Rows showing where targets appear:
----------

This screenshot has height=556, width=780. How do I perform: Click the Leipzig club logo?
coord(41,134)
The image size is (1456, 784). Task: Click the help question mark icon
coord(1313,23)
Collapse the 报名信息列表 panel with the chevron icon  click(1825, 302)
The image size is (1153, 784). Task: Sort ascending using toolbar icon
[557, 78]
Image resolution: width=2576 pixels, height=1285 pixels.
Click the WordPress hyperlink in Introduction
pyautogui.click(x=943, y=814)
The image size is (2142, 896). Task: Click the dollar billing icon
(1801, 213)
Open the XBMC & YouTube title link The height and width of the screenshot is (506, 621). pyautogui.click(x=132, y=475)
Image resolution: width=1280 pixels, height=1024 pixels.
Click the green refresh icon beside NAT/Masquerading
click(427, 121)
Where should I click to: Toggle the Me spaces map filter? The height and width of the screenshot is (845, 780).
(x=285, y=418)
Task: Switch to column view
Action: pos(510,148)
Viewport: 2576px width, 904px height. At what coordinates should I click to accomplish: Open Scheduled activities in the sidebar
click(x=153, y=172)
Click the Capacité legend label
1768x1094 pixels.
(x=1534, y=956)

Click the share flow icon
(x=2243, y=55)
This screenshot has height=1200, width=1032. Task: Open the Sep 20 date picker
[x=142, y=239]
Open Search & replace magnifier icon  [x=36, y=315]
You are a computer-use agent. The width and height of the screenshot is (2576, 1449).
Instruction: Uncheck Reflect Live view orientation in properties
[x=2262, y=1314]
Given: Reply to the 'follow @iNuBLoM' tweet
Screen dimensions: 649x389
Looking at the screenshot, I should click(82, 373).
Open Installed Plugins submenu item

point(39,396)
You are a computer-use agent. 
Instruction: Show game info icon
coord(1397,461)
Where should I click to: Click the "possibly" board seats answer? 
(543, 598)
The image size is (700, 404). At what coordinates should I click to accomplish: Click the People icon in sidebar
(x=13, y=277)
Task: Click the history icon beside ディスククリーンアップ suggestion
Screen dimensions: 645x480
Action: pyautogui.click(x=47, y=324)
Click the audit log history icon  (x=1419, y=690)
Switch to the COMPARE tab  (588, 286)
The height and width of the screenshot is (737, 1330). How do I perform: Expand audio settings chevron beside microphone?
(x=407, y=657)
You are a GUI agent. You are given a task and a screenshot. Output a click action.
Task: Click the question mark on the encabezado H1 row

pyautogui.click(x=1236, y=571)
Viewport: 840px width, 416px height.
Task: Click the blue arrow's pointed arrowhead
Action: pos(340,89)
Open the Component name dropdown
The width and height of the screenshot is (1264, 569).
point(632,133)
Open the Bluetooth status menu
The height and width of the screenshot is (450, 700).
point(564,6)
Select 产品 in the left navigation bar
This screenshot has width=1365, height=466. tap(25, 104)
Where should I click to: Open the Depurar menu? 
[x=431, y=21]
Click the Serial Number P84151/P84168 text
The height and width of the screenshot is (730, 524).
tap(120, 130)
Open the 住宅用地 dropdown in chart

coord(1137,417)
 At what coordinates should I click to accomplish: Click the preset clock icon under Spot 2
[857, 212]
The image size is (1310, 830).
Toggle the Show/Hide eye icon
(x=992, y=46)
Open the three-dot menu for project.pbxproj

----------

▶ The request
Repeat all the records, switching "The image size is" to "The screen size is" wherever it occurs and leaving everything else as it is.

▶ Complete answer
This screenshot has height=556, width=780. How do I perform: Click the Leipzig club logo?
coord(41,134)
The screen size is (1456, 784). Task: Click the help question mark icon
coord(1313,23)
Collapse the 报名信息列表 panel with the chevron icon  click(1825, 302)
The screen size is (1153, 784). Task: Sort ascending using toolbar icon
[557, 78]
Image resolution: width=2576 pixels, height=1285 pixels.
Click the WordPress hyperlink in Introduction
pyautogui.click(x=943, y=814)
The screen size is (2142, 896). Task: Click the dollar billing icon
(1801, 213)
Open the XBMC & YouTube title link The height and width of the screenshot is (506, 621). pyautogui.click(x=132, y=475)
Image resolution: width=1280 pixels, height=1024 pixels.
Click the green refresh icon beside NAT/Masquerading
click(427, 121)
Where should I click to: Toggle the Me spaces map filter? The height and width of the screenshot is (845, 780).
(x=285, y=418)
Task: Switch to column view
Action: pos(510,148)
Viewport: 2576px width, 904px height. At what coordinates should I click to accomplish: Open Scheduled activities in the sidebar
click(x=153, y=172)
Click the Capacité legend label
1768x1094 pixels.
(x=1534, y=956)

Click the share flow icon
(x=2243, y=55)
This screenshot has height=1200, width=1032. Task: Open the Sep 20 date picker
[x=142, y=239]
Open Search & replace magnifier icon  [x=36, y=315]
You are a computer-use agent. The width and height of the screenshot is (2576, 1449).
Instruction: Uncheck Reflect Live view orientation in properties
[x=2262, y=1314]
Given: Reply to the 'follow @iNuBLoM' tweet
Screen dimensions: 649x389
Looking at the screenshot, I should click(82, 373).
Open Installed Plugins submenu item

point(39,396)
You are a computer-use agent. 
Instruction: Show game info icon
coord(1397,461)
Where should I click to: Click the "possibly" board seats answer? 
(543, 598)
The screen size is (700, 404). At what coordinates should I click to accomplish: Click the People icon in sidebar
(x=13, y=277)
Task: Click the history icon beside ディスククリーンアップ suggestion
Screen dimensions: 645x480
Action: pyautogui.click(x=47, y=324)
Click the audit log history icon  (x=1419, y=690)
Switch to the COMPARE tab  (588, 286)
The height and width of the screenshot is (737, 1330). How do I perform: Expand audio settings chevron beside microphone?
(x=407, y=657)
You are a GUI agent. You are given a task and a screenshot. Output a click action.
Task: Click the question mark on the encabezado H1 row

pyautogui.click(x=1236, y=571)
Viewport: 840px width, 416px height.
Task: Click the blue arrow's pointed arrowhead
Action: pos(340,89)
Open the Component name dropdown
The width and height of the screenshot is (1264, 569).
point(632,133)
Open the Bluetooth status menu
The height and width of the screenshot is (450, 700).
point(564,6)
Select 产品 in the left navigation bar
This screenshot has width=1365, height=466. tap(25, 104)
Where should I click to: Open the Depurar menu? 
[x=431, y=21]
Click the Serial Number P84151/P84168 text
The height and width of the screenshot is (730, 524).
tap(120, 130)
Open the 住宅用地 dropdown in chart

coord(1137,417)
 At what coordinates should I click to accomplish: Click the preset clock icon under Spot 2
[857, 212]
The screen size is (1310, 830).
Toggle the Show/Hide eye icon
(x=992, y=46)
Open the three-dot menu for project.pbxproj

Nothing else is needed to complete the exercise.